On-Device Domain Learning for Keyword Spotting on Low-Power Extreme Edge Embedded Systems
Cristian Cioflan, Lukas Cavigelli, Manuele Rusci, Miguel de Prado, Luca Benini
TL;DR
This work presents a fully on-device domain adaptation approach for keyword spotting on ultra-low-power edge devices. By tailoring a pretrained, noise-robust backbone with on-site, noise-aware fine-tuning of a small learnable classifier, it achieves substantial accuracy gains (up to 14%) in unseen noisy environments while operating under strict memory (<10 kB) and energy constraints. The authors propose resource-aware strategies (partial freezing, data-subset training) and demonstrate the method on the GAP9 platform, accomplishing on-site adaptation in about 14 s with modest energy and memory footprints. This enables private, low-power, always-on keyword spotting with adaptive robustness to real-world noise. It contributes a practical TinyML workflow for on-device learning and domain adaptation with concrete hardware demonstrations.
Abstract
Keyword spotting accuracy degrades when neural networks are exposed to noisy environments.
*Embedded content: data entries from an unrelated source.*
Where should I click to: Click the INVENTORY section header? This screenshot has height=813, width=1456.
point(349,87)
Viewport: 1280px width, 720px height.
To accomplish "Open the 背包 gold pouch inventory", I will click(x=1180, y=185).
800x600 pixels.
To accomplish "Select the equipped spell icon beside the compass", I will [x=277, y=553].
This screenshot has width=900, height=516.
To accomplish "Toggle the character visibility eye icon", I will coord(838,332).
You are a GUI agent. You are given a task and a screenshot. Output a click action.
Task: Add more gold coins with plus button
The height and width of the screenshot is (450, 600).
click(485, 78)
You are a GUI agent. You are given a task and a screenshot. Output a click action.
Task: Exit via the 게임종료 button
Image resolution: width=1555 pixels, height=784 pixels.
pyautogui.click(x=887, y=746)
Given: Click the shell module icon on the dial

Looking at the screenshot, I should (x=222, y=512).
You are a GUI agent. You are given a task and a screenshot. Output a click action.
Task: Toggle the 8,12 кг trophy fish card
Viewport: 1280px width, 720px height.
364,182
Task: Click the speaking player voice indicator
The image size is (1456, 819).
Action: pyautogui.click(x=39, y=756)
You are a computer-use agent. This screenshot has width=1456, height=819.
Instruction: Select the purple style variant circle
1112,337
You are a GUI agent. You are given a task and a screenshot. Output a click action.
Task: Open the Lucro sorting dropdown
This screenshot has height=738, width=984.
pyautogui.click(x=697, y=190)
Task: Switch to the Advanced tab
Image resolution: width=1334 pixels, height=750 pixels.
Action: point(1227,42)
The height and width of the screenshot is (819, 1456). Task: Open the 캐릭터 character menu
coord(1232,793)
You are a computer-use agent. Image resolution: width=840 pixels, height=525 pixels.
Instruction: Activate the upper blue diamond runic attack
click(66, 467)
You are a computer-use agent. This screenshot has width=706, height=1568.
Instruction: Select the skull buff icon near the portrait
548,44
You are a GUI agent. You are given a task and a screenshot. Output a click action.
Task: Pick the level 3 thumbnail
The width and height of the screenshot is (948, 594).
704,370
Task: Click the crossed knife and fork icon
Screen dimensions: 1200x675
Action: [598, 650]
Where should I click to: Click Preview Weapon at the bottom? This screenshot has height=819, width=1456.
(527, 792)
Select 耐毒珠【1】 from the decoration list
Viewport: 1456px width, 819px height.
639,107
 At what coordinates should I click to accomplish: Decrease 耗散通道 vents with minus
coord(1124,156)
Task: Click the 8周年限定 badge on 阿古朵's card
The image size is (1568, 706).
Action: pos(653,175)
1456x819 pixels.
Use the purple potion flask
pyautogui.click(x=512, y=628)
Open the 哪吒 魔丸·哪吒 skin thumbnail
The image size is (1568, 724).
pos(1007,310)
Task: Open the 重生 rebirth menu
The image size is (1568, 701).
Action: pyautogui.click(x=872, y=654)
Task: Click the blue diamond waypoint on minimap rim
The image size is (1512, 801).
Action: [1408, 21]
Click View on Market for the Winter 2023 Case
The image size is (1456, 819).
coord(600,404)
On-site adaptation to previously unseen noise is crucial to recovering accuracy loss, and on-device learning is required to ensure that the adaptation process happens entirely on the edge device. In this work, we propose a fully on-device domain adaptation system achieving up to 14% accuracy gains over already-robust keyword spotting models. We enable on-device learning with less than 10 kB of memory, using only 100 labeled utterances to recover 5% accuracy after adapting to the complex speech noise. We demonstrate that domain adaptation can be achieved on ultra-low-power microcontrollers with as little as 806 mJ in only 14 s on always-on, battery-operated devices.